In the records below, find the line that contains "Where should I click to: Increase" and repeat it, along with each line after it, exactly as written.

◆ STUDY MATERIAL ◆
+ + + + + + +

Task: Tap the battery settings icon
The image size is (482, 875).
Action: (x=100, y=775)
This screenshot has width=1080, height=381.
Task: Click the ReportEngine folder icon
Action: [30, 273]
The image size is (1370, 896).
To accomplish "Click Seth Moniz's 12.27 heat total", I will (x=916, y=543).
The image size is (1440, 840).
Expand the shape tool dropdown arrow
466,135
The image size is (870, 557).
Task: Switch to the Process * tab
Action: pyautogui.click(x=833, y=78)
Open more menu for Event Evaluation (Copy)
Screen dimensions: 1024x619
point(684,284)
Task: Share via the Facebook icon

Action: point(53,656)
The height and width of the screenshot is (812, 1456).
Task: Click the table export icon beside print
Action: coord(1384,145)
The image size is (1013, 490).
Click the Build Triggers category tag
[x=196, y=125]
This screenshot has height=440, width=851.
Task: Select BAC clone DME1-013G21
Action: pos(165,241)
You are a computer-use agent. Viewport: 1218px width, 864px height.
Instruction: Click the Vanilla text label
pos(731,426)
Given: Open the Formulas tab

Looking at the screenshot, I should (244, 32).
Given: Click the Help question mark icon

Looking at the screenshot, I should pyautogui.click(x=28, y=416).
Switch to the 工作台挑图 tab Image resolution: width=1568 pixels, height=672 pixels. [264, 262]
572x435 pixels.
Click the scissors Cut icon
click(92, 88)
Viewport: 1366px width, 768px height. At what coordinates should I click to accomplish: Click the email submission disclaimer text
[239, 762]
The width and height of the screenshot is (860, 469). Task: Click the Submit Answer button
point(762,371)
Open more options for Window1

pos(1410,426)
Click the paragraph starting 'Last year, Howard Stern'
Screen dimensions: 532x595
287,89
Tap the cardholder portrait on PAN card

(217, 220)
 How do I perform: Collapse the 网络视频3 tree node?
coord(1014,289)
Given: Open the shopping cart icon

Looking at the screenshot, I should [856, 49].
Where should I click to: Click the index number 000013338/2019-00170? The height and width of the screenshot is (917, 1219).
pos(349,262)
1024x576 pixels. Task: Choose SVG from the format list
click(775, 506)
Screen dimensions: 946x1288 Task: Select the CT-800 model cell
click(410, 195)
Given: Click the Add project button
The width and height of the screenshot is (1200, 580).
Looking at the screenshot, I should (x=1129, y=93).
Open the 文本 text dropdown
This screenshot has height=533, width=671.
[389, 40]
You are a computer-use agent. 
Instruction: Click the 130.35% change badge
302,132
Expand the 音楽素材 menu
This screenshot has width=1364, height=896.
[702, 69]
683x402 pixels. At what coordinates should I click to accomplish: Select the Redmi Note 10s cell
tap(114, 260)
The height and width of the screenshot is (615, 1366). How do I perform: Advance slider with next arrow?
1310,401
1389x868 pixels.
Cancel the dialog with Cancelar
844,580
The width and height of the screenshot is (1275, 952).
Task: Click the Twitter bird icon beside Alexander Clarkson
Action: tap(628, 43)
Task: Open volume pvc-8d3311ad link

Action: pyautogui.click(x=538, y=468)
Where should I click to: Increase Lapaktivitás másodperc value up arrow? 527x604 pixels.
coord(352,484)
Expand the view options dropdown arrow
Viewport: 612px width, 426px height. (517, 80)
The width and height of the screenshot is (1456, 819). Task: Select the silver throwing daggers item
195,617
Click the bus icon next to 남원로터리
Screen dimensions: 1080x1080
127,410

+ + + + + + +

◆ RESPONSE FOR THIS EXERCISE ◆
Where should I click to: Increase Lapaktivitás másodperc value up arrow? 527x604 pixels.
coord(352,484)
Expand the view options dropdown arrow
Viewport: 612px width, 426px height. (517, 80)
The width and height of the screenshot is (1456, 819). Task: Select the silver throwing daggers item
195,617
Click the bus icon next to 남원로터리
Screen dimensions: 1080x1080
127,410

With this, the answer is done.